Lo que está viviendo el mundo en estos momentos es punto menos que asombroso. Nos inquietábamos ya de saber que Erdogan encarcelaba a periodistas y opositores en Turquía, que Narendra Modi no es precisamente un demócrata a pesar de que lleva las riendas de la India, la democracia más grande del planeta, y que Viktor Orbán está instaurando un régimen de tintes fascistoides en Hungría, por no hablar de la barbarie de Netanyahu y de la pavorosa hambruna que está provocando la guerra civil en Sudán.
Pero no esperábamos que comenzara a tambalearse el orden internacional edificado a partir de la Segunda Guerra Mundial y que en los mismísimos Estados Unidos comenzaran también a vislumbrarse señales de muy perturbador autoritarismo.
El negocio de Trump es el entretenimiento, por más que pretenda haber amasado una gran fortuna (Michael Bloomberg, antiguo alcalde de Nueva York y, en su momento, aspirante a la presidencia del vecino país, ninguneó a The Donald restregándole en las narices que él sí tenía dinero de verdad) y su supremo propósito es estar siempre bajo la luz de los reflectores.
Ahora bien, el histrionismo del sujeto y la capacidad que tiene para figurar todos los días en la agenda pública no deben de desviar nuestra atención de lo verdaderamente cardinal, a saber, el designio de ir dinamitando poco a poco el edificio institucional de la nación norteamericana para implantar un sistema en el que los poderes se concentren en su única y exclusiva persona.
Por ahí va el tema, más allá de los aranceles, las bravatas, las amenazas y los desplantes.

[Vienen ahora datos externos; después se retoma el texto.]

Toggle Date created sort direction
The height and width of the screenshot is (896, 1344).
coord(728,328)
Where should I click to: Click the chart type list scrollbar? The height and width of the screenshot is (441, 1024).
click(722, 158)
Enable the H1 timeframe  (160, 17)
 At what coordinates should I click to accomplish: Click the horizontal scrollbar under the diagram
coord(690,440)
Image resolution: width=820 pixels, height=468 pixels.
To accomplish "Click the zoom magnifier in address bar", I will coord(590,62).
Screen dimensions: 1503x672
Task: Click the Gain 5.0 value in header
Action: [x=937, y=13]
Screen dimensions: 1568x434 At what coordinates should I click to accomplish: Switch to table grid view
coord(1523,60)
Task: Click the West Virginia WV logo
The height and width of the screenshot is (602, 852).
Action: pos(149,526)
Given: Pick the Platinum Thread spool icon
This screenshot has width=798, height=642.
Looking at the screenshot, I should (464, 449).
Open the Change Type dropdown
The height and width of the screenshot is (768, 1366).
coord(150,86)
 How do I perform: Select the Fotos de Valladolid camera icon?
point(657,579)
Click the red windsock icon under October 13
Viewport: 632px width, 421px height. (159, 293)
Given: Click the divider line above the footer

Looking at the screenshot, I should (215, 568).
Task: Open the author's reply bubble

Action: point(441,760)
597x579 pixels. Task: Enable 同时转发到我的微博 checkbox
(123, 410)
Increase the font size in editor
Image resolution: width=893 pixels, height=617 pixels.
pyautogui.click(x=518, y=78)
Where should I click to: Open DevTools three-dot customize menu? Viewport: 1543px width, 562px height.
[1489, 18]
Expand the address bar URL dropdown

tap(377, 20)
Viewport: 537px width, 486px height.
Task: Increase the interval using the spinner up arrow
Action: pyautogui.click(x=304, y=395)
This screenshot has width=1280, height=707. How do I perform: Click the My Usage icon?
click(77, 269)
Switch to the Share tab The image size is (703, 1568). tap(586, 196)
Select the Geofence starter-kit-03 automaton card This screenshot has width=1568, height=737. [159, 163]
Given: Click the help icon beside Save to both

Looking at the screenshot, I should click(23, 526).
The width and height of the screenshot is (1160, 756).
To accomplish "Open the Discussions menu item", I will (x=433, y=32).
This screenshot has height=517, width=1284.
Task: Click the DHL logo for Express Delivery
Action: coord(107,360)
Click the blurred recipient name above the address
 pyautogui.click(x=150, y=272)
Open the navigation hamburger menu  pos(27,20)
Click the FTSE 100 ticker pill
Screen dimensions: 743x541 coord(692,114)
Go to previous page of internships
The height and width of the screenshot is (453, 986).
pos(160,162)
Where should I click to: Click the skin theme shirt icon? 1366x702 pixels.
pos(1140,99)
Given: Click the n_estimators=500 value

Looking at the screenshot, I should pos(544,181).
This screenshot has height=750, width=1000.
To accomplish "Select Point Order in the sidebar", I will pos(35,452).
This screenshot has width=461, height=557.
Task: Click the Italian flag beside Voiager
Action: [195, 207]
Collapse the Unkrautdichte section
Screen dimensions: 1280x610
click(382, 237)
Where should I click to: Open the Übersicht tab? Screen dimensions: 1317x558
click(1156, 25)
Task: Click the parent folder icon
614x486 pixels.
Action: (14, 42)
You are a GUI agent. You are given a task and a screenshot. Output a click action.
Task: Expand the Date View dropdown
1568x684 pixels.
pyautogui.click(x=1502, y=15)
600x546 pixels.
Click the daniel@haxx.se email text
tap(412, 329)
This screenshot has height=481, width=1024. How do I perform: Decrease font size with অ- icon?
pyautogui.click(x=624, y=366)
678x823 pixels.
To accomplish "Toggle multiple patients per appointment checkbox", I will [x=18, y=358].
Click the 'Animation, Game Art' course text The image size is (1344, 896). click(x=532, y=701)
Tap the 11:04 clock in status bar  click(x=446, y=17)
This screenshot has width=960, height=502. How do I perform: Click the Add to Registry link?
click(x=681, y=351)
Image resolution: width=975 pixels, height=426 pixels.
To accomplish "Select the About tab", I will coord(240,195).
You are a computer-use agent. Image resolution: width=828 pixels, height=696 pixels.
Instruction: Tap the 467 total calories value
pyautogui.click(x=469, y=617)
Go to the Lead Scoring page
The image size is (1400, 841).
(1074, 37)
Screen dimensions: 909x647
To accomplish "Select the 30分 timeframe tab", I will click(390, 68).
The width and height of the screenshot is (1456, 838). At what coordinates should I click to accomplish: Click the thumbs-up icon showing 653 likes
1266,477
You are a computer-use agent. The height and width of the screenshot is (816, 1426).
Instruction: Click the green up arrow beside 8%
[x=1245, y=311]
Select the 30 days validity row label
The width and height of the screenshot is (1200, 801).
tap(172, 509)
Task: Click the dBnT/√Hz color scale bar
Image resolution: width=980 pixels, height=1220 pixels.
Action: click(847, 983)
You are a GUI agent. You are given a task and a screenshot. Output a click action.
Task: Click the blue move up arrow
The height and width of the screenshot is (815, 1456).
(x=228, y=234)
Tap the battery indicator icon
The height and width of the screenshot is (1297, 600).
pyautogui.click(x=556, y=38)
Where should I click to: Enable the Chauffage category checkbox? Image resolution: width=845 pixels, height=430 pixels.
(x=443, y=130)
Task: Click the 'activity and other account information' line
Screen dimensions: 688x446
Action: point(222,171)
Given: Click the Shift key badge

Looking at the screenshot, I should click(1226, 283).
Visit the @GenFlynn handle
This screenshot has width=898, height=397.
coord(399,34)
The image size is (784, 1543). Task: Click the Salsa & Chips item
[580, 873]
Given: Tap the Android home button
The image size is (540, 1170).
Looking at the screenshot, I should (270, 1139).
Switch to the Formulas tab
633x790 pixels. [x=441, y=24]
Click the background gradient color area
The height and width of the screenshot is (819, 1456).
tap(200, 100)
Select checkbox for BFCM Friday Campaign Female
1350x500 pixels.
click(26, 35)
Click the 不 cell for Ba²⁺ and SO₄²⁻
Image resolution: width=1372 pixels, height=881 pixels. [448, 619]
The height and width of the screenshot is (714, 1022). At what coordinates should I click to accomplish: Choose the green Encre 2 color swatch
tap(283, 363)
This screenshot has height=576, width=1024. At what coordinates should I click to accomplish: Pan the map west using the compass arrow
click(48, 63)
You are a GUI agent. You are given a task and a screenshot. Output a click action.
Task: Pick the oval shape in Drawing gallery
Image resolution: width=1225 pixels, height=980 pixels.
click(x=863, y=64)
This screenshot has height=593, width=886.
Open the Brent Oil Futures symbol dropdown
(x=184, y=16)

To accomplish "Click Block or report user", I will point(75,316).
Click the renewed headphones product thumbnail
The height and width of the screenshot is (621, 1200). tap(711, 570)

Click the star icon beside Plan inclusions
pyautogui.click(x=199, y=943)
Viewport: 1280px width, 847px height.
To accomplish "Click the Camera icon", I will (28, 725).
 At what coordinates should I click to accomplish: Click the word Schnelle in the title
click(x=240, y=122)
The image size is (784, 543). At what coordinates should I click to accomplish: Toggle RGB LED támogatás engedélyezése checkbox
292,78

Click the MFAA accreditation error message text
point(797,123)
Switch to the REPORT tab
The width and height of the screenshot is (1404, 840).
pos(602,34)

Trump, sirviéndose del Departamento de Justicia, está licenciando a los jueces que no se han plegado a sus designios, ha entablado procesos en contra de cadenas informativas, ha ignorado flagrantemente las resoluciones de magistrados en abierto desacato a las normas constitucionales y se ha servido de ordenanzas dispuestas para responder a circunstancias absolutamente extraordinarias —como las que rigen cuando la seguridad nacional está bajo amenaza o las que se aplican en tiempos de guerra— para pasarle por encima a los representantes del Poder Legislativo, los únicos facultados, entre otras cosas, para imponer unos aranceles que, en los hechos, vienen siendo impuestos a pagar por los ciudadanos.